** Start of DOCUMENT **

At some point each consultant dreamed that his candidate would survive to go one-on-one in the campaign with Hillary Clinton. They had scenarios, strategies, and contingencies - all left on the shelf as their candidates dropped out.
Now, advisers to four Democratic candidates who have left the trail agree on one thing: They never imagined that Clinton would be struggling to stop Barack Obama, a neophyte in national politics, this late in the campaign or might need the party elders and apparatchiks, the so-called superdelegates, to win the Democratic presidential nomination.
And all four of the strategists believe that Obama, at this stage, enjoys more advantages, though no one is making any predictions. And none of the four believes it is likely that either candidate can win the nomination outright with pledged delegates gained in the primary and caucus season that ends June 7. Barring upheavals or a string of big upsets, the only way to reach the magic number of 2,025 delegates needed for the nomination, they say, is with a sizable chunk of superdelegates, who are free to back any candidate.
"It's really difficult to see a Clinton strategy that can emerge other than to dominate the superdelegates," said Joe Trippi, senior strategist for John Edwards's campaign. "I don't think she has that many other cards to play. Even if you give everything else to her, it's going to be very close."
Under party rules, 3,253 pledged delegates will be allocated through the five months of caucuses and primaries. Another 796 delegates to the party's August convention in Denver will be superdelegates - members of Congress, governors, party officials, and former top officeholders. Most have not declared an allegiance, leaving about 450 who are publicly uncommitted to either candidate.
"Clinton needs to change the underlying dynamic of the race," said Steve Murphy, top strategist for the campaign of Governor Bill Richardson of New Mexico. "The more she can get the race focused on the economy and convincing middle-class voters she truly cares about them, the better off she is. Obama's run a more substantive campaign than even he gives himself credit for, but he still has a 'Where's the beef?' vulnerability."
Jim Jordan, a senior adviser to Senator Chris Dodd's campaign, is impressed with Obama's ease in adapting to a high-stakes national campaign. "What's mind-boggling is that Obama hasn't done politics remotely at this level but he has been virtually mistake free," he said. "He has a nice instinctive touch for the ebb and flow of politics, which is astonishing for someone who has not been through this before."
Larry Rasky, communications director for the campaign of Senator Joseph Biden, said Clinton's command of issues and her experience on the national political stage are assets. Clinton "is deeply steeped in the substance of national politics and the political dialogue around every big issue, and when you're in a debate setting, you really can't fake it," he said.
"But Obama does things the rest of the candidates can just dream of with his ability to connect to the vision. . . . Nobody who was considering this race ever imagined what Barack Obama would become as a force, as a cash machine, as a winner."
Money may be Obama's most tangible advantage at this point. His campaign raises dollars by the millions, mostly through its network of 400,000 mostly small donors who contribute via the Internet.
Murphy said Obama will need that money to help level the playing field in states where Clinton has enormous institutional and demographic advantages, particularly in such states as Ohio and Texas, which will hold primaries on March 4 with a combined 334 delegates at stake, and in Pennsylvania on April 22, when another 158 pledged delegates will be up for grabs. A more traditional Democratic electorate, with a huge bloc of Latino voters in Texas and blue-collar Democrats in Ohio and Pennsylvania, plays to Clinton's strengths.

** End of DOCUMENT **
** Start of DATASET CONTENT **

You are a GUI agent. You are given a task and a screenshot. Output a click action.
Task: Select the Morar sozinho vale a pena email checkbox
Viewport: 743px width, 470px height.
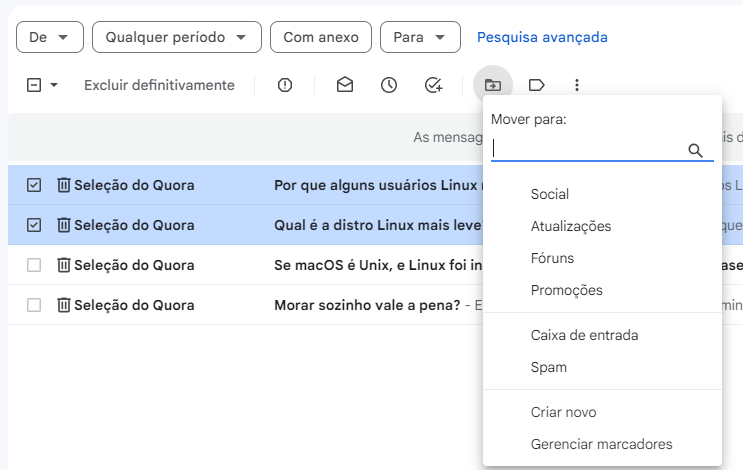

** End of DATASET CONTENT **

AIM: In the article on the Democratic nomination race, why does Murphy say Obama will need his money in Ohio, Texas, and Pennsylvania? Answer in one to three sentences. The material has nothing to do with the article on the Democratic nomination race.

EXERCISE RESPONSE: Murphy says Obama will need the money to help level the playing field in those states, where Clinton has large institutional and demographic advantages. Their more traditional Democratic voters play to her strengths: a big bloc of Latino voters in Texas and blue-collar Democrats in Ohio and Pennsylvania.